─── Data listing ───

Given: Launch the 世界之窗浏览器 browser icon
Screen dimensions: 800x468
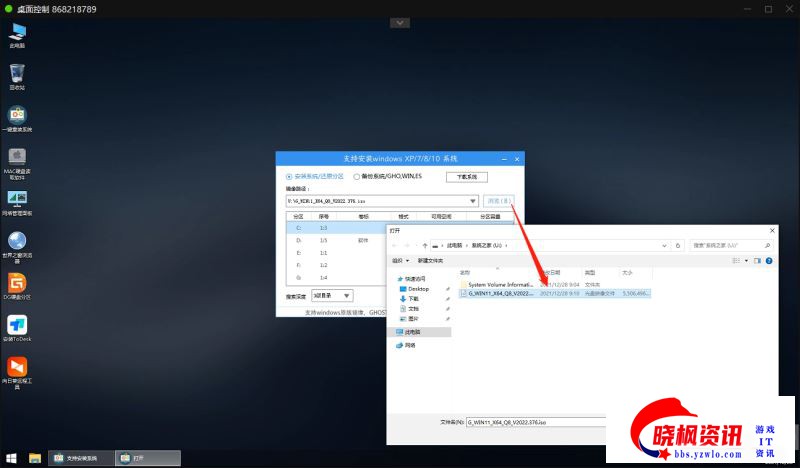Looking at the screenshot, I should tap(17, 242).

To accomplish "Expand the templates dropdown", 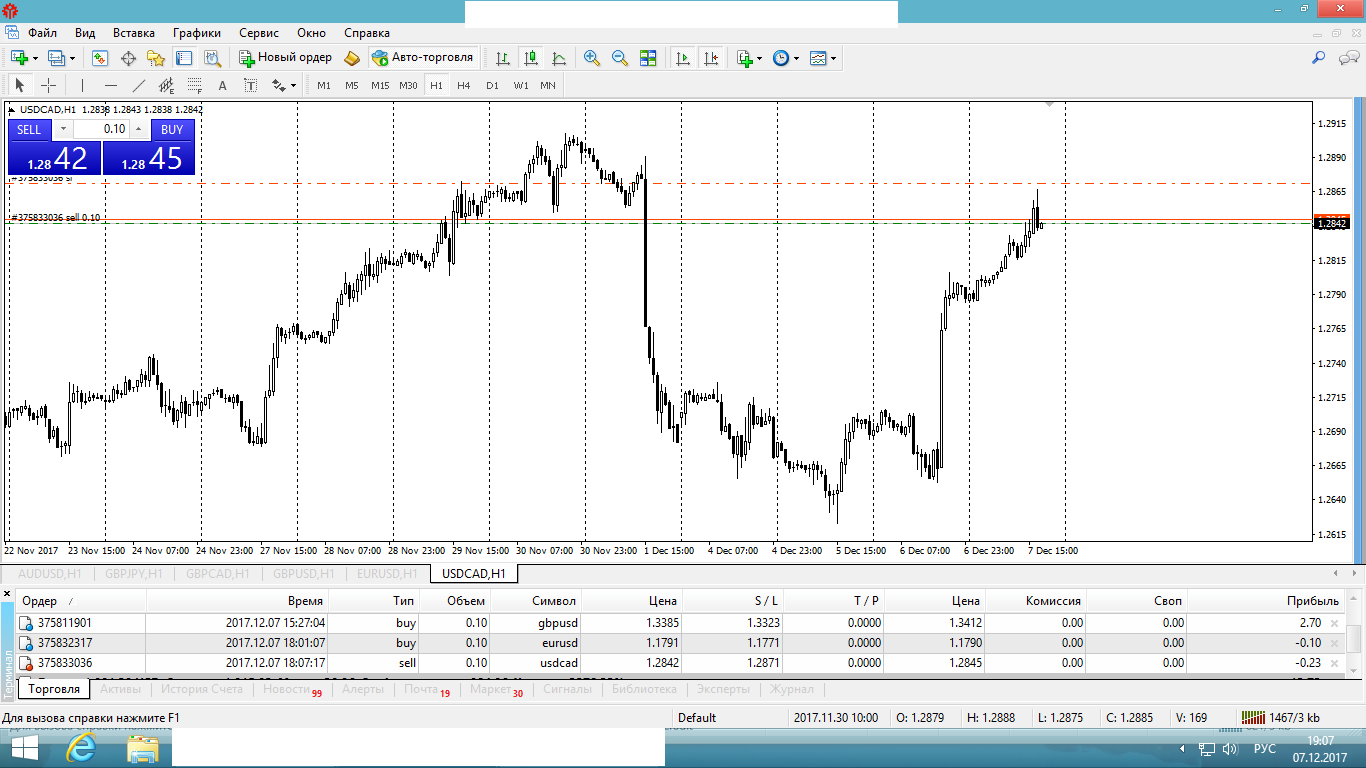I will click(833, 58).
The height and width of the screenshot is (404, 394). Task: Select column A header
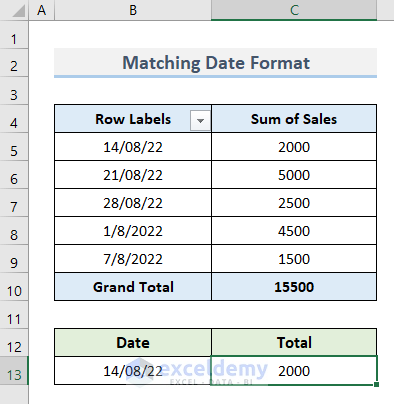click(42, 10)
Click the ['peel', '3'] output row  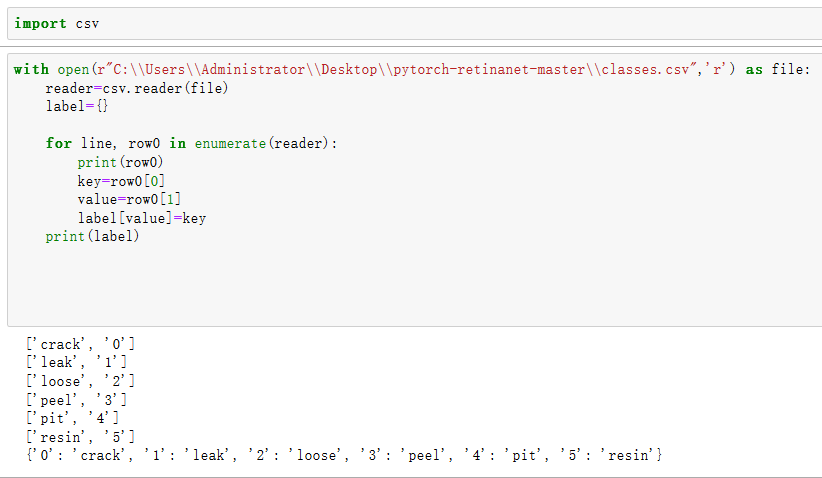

───

== What you need to do ==
Make an exact copy of the lines of the records from the line containing "The height and" through the final line, both ends included, but not of the pictures.

== Exercise output ==
The height and width of the screenshot is (404, 394). Task: Select column A header
click(42, 10)
Click the ['peel', '3'] output row  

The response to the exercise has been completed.